Image Search
Finding visually similar images across datasets using color histograms or neural embeddings
The Image Search screen helps you find visually similar images within a dataset. This is useful for locating duplicates, verifying class consistency, or finding images that closely resemble a reference set. You provide a folder of reference images, a folder to search through, and the application copies matching images to a destination folder.
Two comparison methods are available: HSV Cosine Similarity (fast, color-based) and Checkpoint Embeddings (slower, semantically aware using a trained model).
Prerequisites
An open project.
A folder of reference images representing what you want to find.
A folder of images to search through (can be the same or different from the reference).
For the checkpoint method: a trained
.ckptmodel file.
Step-by-Step Walkthrough
1. Select the Reference Images Folder
Click Select next to the first field and choose the folder containing your reference images. These are the images the application will try to find matches for.

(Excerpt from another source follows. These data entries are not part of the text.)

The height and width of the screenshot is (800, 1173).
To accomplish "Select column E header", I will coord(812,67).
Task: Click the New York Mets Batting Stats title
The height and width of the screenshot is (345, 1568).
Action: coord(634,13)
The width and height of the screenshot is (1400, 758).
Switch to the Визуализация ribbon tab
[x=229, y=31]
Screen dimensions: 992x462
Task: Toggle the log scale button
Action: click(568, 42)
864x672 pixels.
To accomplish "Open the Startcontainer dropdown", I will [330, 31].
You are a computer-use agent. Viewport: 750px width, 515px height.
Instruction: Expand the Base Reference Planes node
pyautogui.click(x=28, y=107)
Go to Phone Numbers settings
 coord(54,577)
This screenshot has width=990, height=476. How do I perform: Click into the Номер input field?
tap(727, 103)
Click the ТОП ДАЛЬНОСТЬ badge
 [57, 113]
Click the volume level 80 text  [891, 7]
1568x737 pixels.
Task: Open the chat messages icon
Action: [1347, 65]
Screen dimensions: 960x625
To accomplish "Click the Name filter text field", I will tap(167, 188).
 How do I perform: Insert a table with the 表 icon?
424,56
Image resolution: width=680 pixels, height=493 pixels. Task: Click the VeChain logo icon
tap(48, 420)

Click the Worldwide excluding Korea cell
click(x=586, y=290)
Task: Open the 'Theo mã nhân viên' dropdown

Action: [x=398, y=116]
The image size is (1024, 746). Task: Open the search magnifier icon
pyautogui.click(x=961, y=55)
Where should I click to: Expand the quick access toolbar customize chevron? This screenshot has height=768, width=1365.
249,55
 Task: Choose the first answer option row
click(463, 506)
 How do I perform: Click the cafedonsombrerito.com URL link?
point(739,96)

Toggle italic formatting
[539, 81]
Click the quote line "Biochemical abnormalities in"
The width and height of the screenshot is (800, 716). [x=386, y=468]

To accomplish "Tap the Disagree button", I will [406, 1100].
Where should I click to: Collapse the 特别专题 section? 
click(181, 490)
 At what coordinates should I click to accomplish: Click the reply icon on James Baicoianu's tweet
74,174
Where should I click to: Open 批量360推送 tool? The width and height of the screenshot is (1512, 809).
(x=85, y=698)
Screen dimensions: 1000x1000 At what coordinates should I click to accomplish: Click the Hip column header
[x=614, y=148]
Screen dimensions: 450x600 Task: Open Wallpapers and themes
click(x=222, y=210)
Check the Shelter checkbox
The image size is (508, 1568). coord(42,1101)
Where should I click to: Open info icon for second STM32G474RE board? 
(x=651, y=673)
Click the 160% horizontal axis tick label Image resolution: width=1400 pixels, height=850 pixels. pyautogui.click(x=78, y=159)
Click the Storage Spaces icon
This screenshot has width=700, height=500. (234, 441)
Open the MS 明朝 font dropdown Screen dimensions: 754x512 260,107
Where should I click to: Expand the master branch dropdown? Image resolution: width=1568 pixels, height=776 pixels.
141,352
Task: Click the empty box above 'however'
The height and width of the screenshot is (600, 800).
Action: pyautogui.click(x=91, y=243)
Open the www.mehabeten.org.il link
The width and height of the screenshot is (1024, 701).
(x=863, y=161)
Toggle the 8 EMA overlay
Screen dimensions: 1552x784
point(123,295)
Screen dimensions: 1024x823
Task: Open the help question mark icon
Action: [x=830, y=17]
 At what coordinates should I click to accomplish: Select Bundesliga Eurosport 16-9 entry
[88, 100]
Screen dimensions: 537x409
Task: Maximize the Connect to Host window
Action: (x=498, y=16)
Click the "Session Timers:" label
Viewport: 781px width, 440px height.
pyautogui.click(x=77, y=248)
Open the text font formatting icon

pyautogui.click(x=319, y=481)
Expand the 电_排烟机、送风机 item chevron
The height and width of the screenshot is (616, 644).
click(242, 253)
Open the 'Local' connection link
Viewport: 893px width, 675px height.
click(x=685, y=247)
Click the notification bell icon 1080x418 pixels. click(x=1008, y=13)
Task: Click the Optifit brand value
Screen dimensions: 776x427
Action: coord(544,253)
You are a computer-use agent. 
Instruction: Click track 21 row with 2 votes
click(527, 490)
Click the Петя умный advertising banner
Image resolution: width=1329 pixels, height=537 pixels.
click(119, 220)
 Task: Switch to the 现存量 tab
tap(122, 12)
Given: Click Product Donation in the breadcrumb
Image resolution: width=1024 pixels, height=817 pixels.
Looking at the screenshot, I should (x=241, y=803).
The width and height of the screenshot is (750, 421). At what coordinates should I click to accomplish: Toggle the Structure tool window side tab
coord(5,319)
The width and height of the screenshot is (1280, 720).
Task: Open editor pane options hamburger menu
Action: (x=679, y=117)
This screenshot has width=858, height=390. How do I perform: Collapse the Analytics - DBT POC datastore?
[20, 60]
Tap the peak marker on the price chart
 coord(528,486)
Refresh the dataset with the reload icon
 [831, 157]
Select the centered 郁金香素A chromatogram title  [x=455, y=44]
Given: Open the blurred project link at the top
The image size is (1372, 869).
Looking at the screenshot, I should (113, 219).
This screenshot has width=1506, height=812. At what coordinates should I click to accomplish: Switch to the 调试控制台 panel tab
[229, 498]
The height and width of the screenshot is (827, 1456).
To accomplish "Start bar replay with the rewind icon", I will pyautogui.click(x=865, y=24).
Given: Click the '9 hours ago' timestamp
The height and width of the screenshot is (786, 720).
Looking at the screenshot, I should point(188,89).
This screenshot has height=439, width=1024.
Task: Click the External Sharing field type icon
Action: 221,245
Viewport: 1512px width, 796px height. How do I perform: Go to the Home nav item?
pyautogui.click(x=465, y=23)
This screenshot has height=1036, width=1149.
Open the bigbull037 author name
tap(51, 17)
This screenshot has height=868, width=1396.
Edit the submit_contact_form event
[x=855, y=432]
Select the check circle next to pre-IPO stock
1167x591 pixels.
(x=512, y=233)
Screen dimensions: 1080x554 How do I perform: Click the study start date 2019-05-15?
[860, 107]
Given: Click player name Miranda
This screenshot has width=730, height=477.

After selection, the detected image count is displayed.
2. Select the Search Folder
Click Select next to the second field and choose the folder to search through. This folder is scanned for images similar to your references. The image count is displayed after selection.
3. Select the Destination Folder
Click Select next to the third field to choose where matched images will be copied. If the destination already contains files, the application prompts you with a confirmation dialog before proceeding.
4. Choose a Comparison Method
Select the comparison approach from the dropdown:
HSV Cosine Similarity
Fast
Compares color histograms in HSV color space
Finding visually similar images by color and tone
Checkpoint Embeddings (.ckpt)
Slower
Extracts neural network feature vectors and compares them
Finding semantically similar images using a trained model
If you select Checkpoint Embeddings, an additional field appears where you must select a .ckpt model file.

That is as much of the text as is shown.